▶ TEXT SEGMENT:
########

# Srt-4 Wtf?



## Felonious Cat Stalker (May 1, 2002)

So, I'm in the market to replace my poor, tired 94 Sentra XE, and I'm liking this new SRT-4. I've heard of people in the States sighting them NOW and them being on the street. I check the Canadian website for Dodge. It just has some Press release BS and talks about how it'll have 205 hp & 215 lb-ft of torque. WTF? I thought it was more? Then I can't find anything else about it so I call the dealer.

Me: When are the SRT-4s coming in?
Guy: July or August.
Me: July? What?
Guy: Yeah, July. We've been getting a lot of interest now though.

I bet. Maybe because they already have them in California & Florida.

Grrr. Canada gets screwed again. Months after they're available nation wide in the States and with less power.

In good news though, I took a Spec-V salesman out for a scare tonight. Damn, that car's too much fun. Nice neutral balance through a tight 270 degree interchange. The salesman started on the passenger side in the back and finished up on my side of the car. It was a good car buying experience though:

Me: Hi, I'm interested in the Spec-V.
Him: Allright, I'll go grab some keys & a plate. Let's go.

WTF? I could have been some nut job. Oh, wait, after that loop, he probably thought I was.

Anyway, if you got this far, thanks for reading my incoherent rant for the night.


----------



## Psch91 (May 18, 2002)

Yeah, Ive already seen a Yellow one and a Silver one on the streers, those things are fast man. The Silver one just took off. They look nice as hell, I love their front. Sucks to be in Canada, huh, sorry man. You wouldnt want a WRX?


----------



## Dwntyme (Dec 18, 2002)

a whole truck load of SRT-4's showed up here in Clarksville, TN
yesterday,,,one Black one and 5 yellow ones. personally I don't like the looks of them...


----------



## Felonious Cat Stalker (May 1, 2002)

I like the price of the SRT-4, plus I've become disillusioned buy Subaru. In this town, there's too many fan boys driving WRXs, thinking they're the shit with their 227 hp AWD beast then come out to a winter Auto-X and get owned by my shitty B13 with half the power and 2 fewer driven wheels. I'm just not impressed. I know it's a good car in the right hands, but I don't want to be associated with that.

I know SRTs are ugly, but I can live with that when the car has all that power, costs a little more than the Spec-V and owns in Auto-X.

########

▶ TASK LIST:
[A] In the SRT-4 forum thread, when did the dealer say the SRT-4s would arrive?
[B] Recast the paragraph of the SRT-4 forum thread that opens "I like the price of the SRT-4" as a short bulleted list, keeping its main facts.
[C] Carry on the SRT-4 forum thread from its final post by adding one more reply.

########

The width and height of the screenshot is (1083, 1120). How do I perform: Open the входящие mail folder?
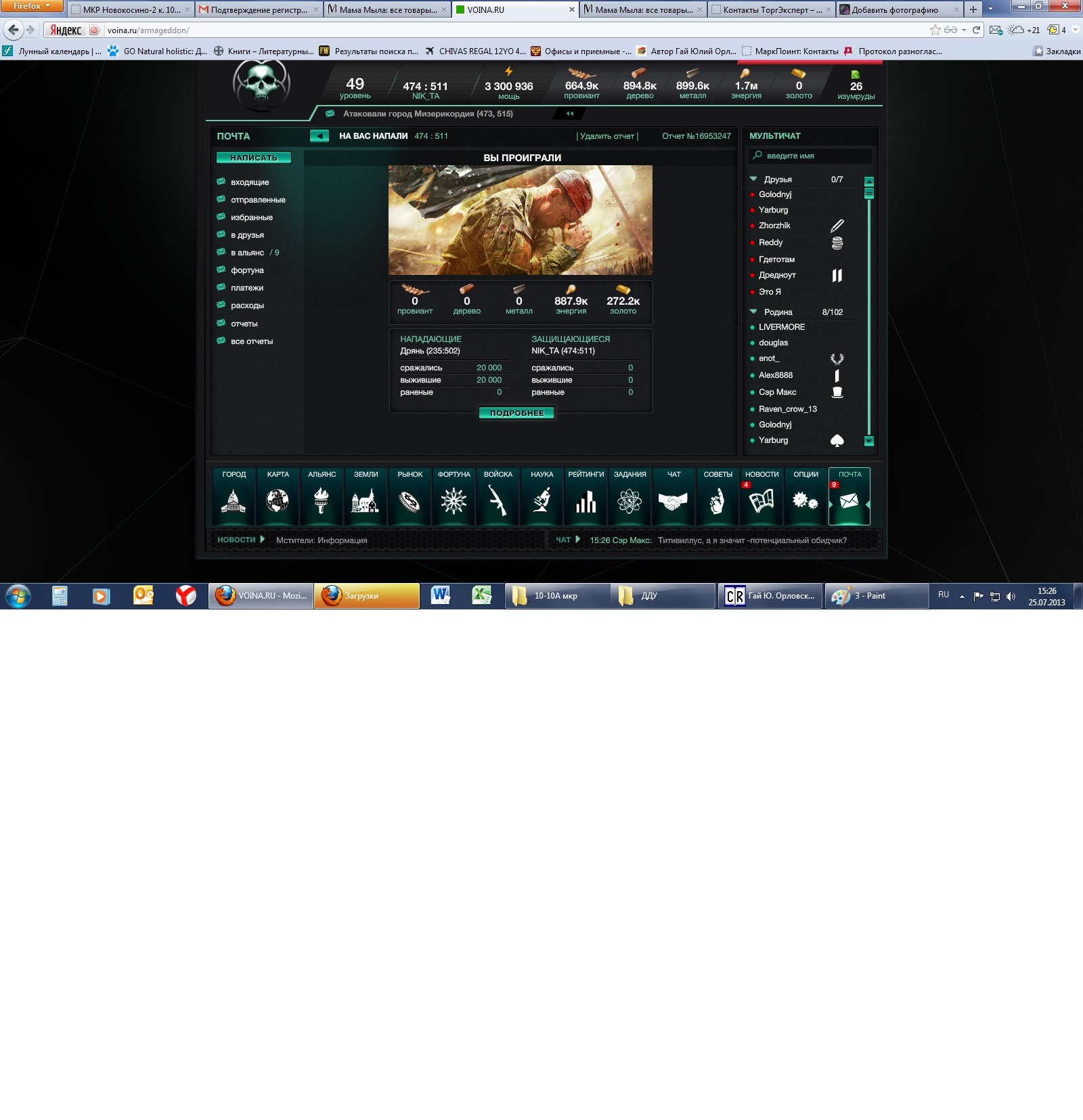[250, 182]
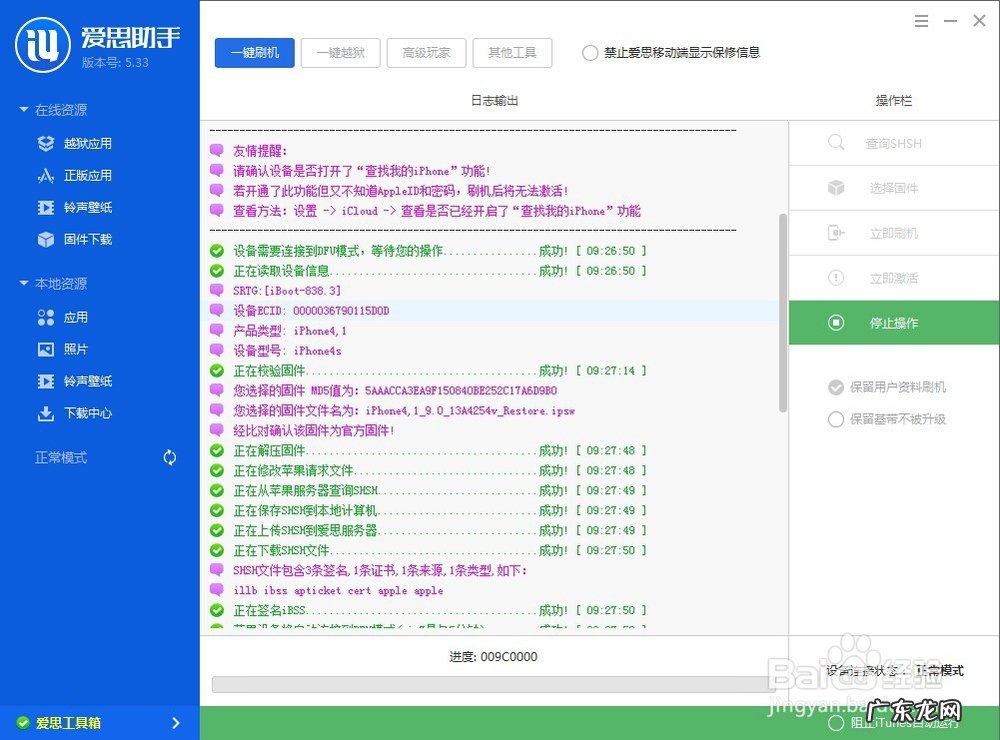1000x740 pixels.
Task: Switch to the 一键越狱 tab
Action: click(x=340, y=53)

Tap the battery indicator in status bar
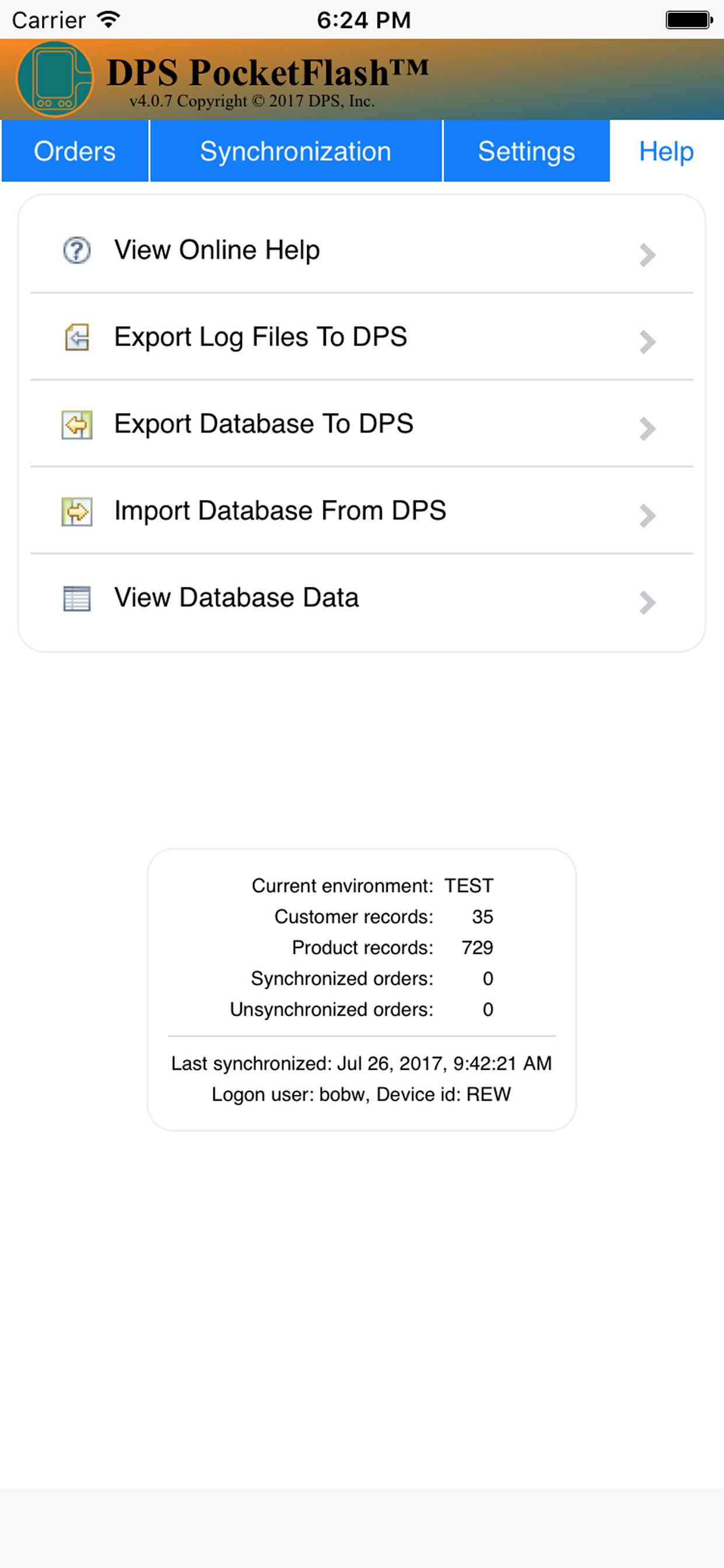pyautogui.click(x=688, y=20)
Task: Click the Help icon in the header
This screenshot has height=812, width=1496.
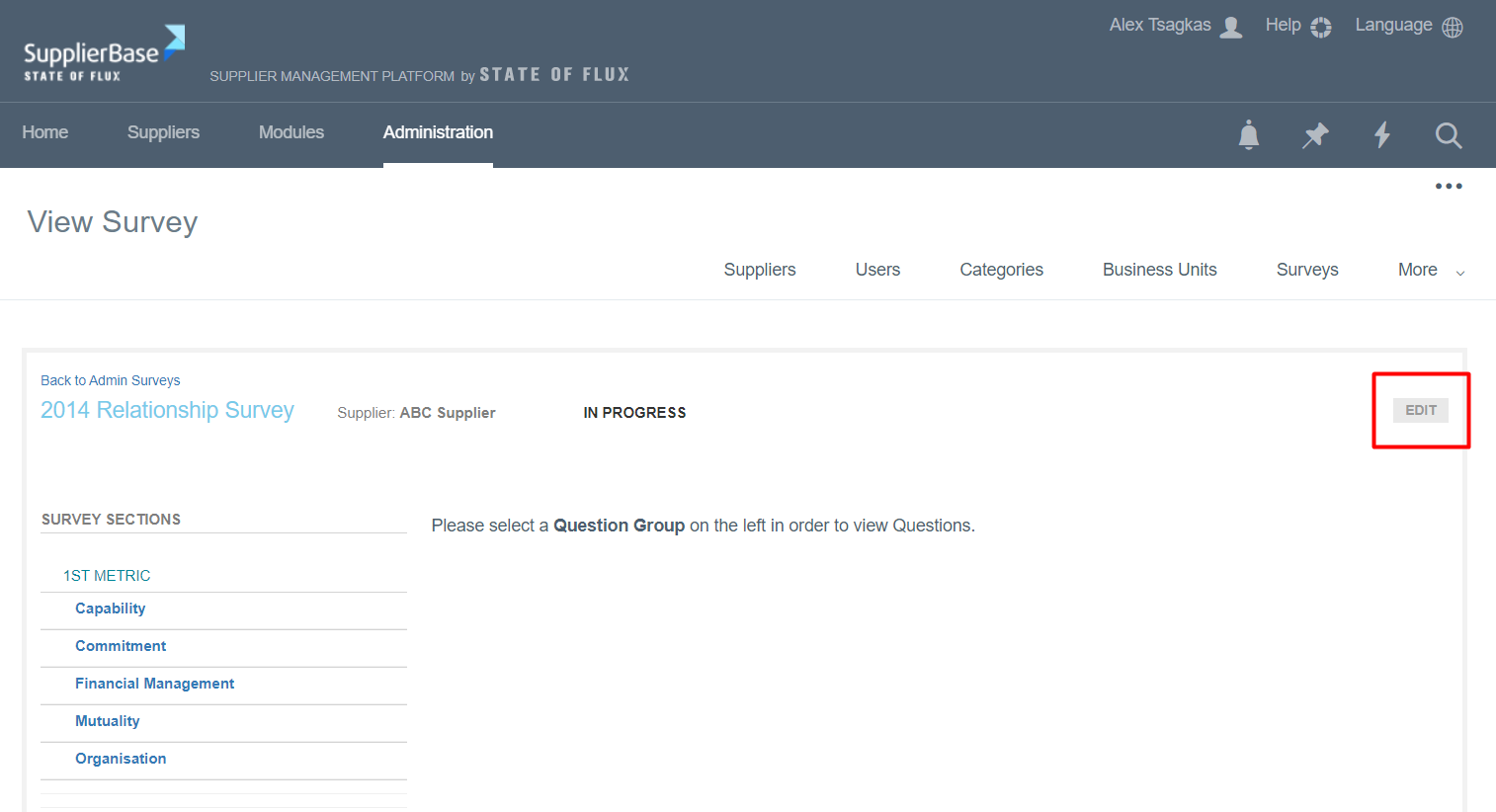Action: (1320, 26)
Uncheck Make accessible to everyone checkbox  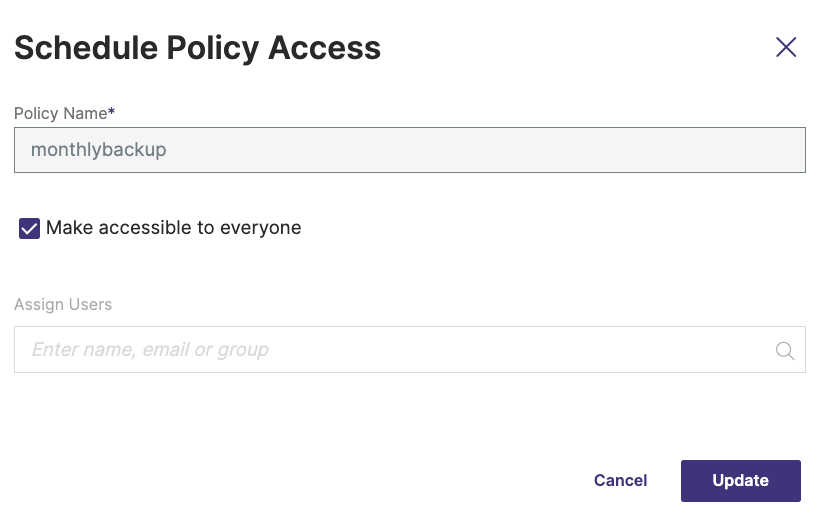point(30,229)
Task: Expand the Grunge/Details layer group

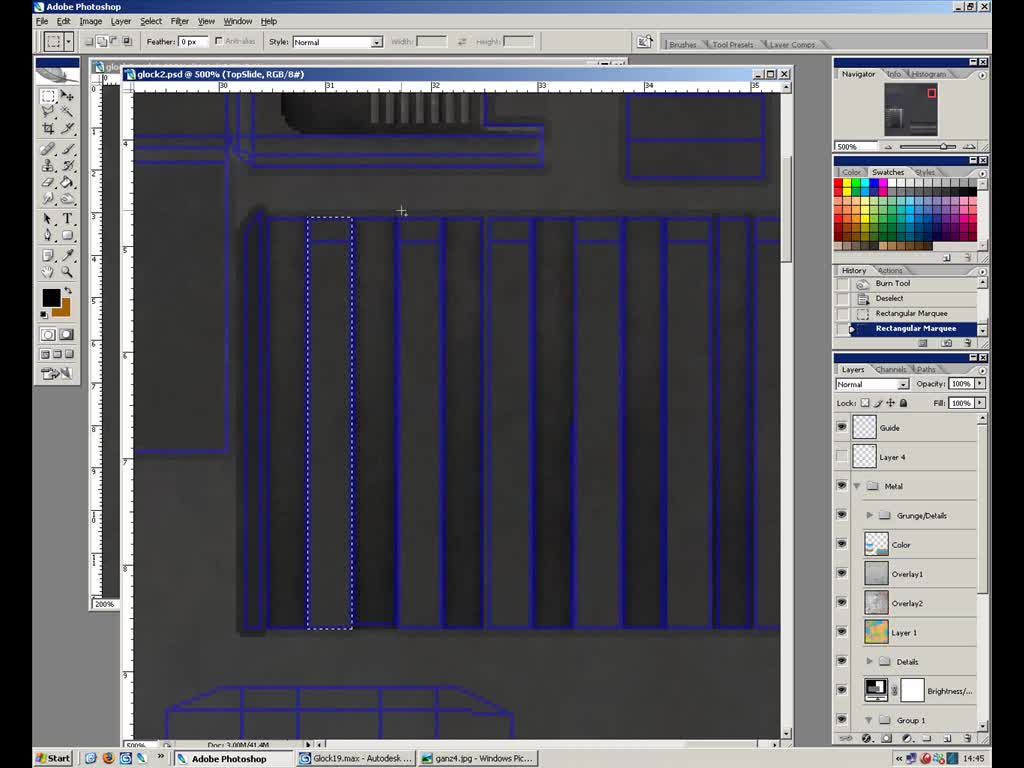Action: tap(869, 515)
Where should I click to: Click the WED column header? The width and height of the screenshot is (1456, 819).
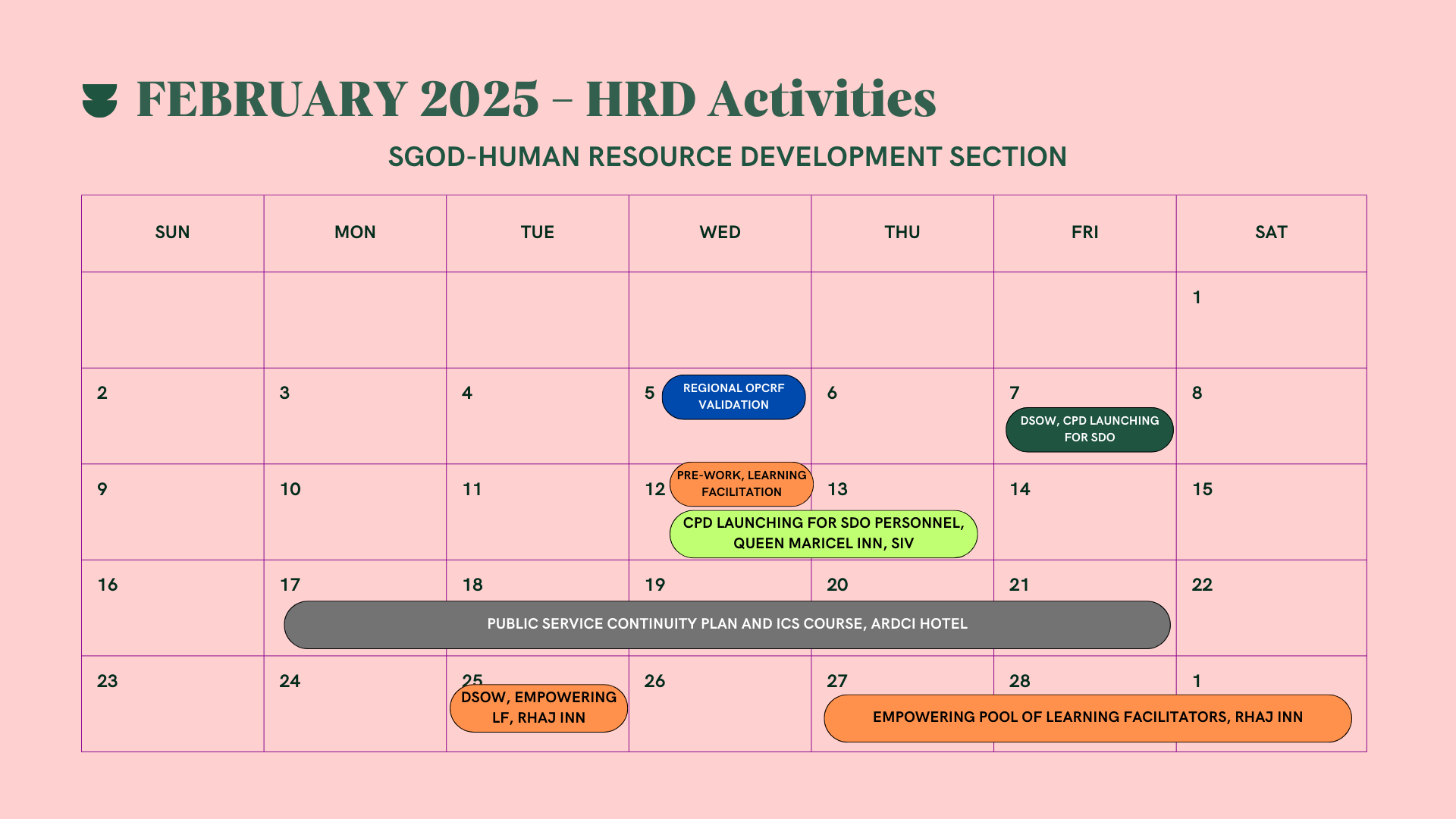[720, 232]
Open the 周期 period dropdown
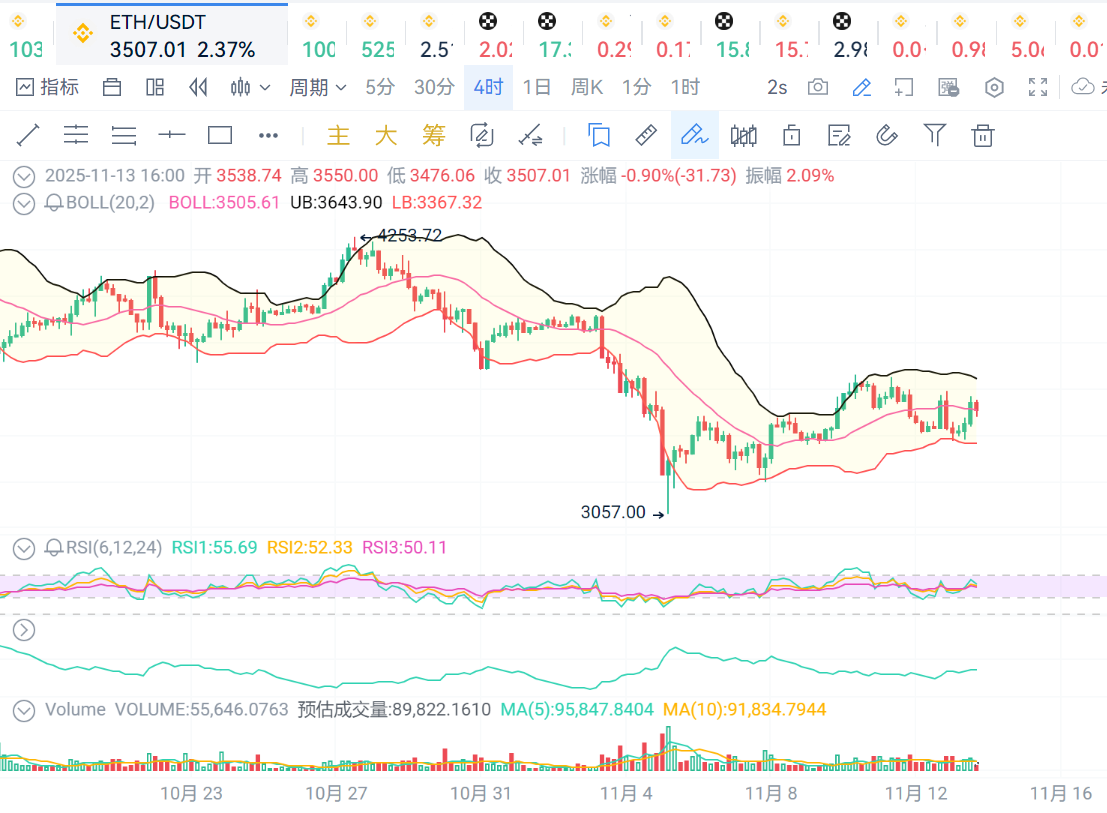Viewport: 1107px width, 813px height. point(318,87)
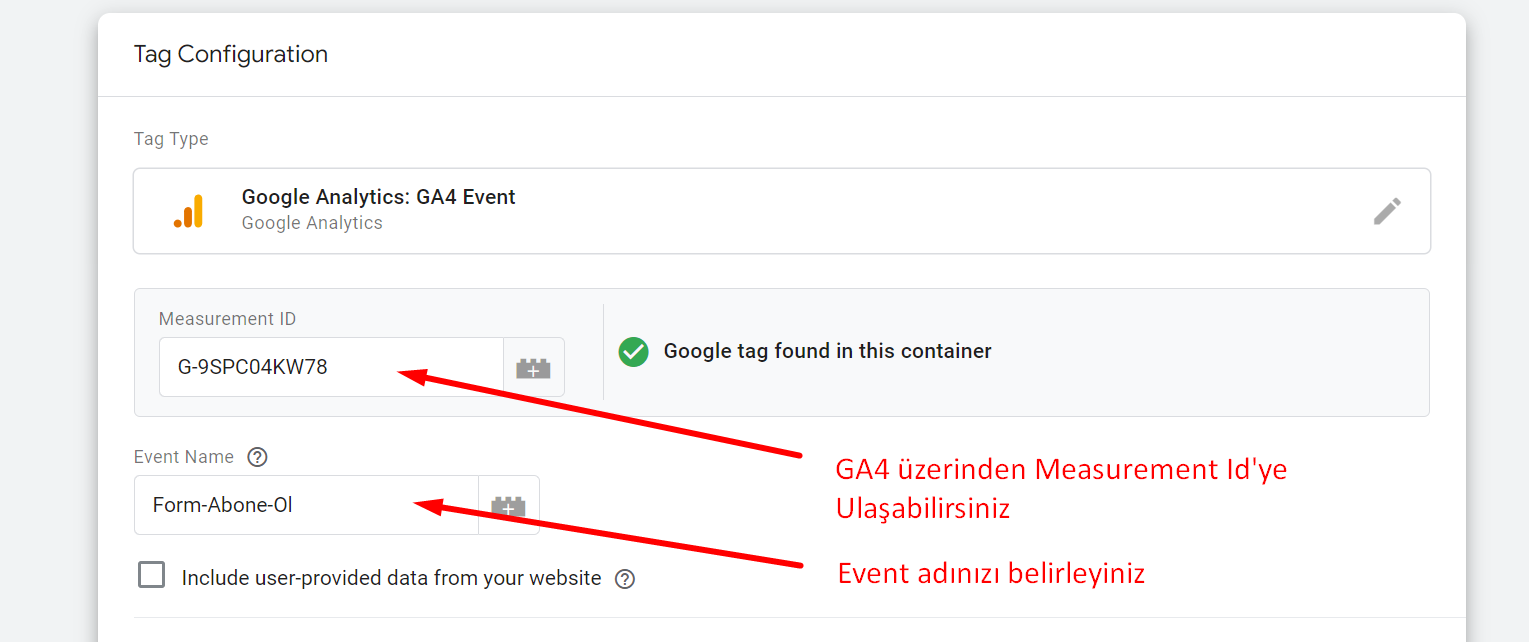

########

▶ WRITTEN RESPONSES:
[A] July or August.

[B]
- The price of the SRT-4 is appealing.
- The writer has become disillusioned with Subaru.
- Many local WRX fans think highly of their 227 hp AWD cars but get beaten at winter Auto-X by the writer's B13, which has half the power and two fewer driven wheels.
- The writer grants that the WRX is a good car in the right hands but does not want to be associated with that.

[C]
And, for those who are reaching for the BS button to respond to my comment about owning WRXs in snow with a B13, I can back it up.


----------



## krylonkoopaa (Sep 13, 2002)

dang stay nissan bs button i can smell it through my monitor ...J/K
oh i bet that gives your ego a boost owning a wrx in a b13


----------



## Adam (Apr 30, 2002)

Where's my BS button? I can't find it 
The SRT-4 is underrated from factory anyway. If you get one you'll probably be putting down more that that to the wheels.


----------



## Ninety-Nine SE-L (May 5, 2002)

:bs:

Oops, typo...they should really try to relocate the BS button on these HP's 

I don't mind the Suburu's too much, I just think a Sunny or Pulsar GTi-R would kick it's ass to hell and back . If Nissan built an AWD turbo car here in the states, those Suburu wannabes would have a BIG surprise riding their asses.


----------



## himilefrontier (Jan 21, 2003)

Hell,if they just put the SR20VET in a FWD Sentra it would kill all the other compacts-if it got traction!Come to think of it,if Subaru and Mitsubishi could figure out a way to use their turbo engines here(and,ok, the 2.4ltr STI engine is US only)why doesn't Nissan?The Mitsubishi 4G63 has been around in various forms since the early 90's(like the SR20)so I don't think it is an issue of not wanting to use an older design.The QR25DE is an OK family sedan engine,but c'mon,it can't hold a candle to the competition from Dodge, Subaru, Mazda,Honda or Mitsubishi!They have a good engine already developed and need to seriously consider using it here!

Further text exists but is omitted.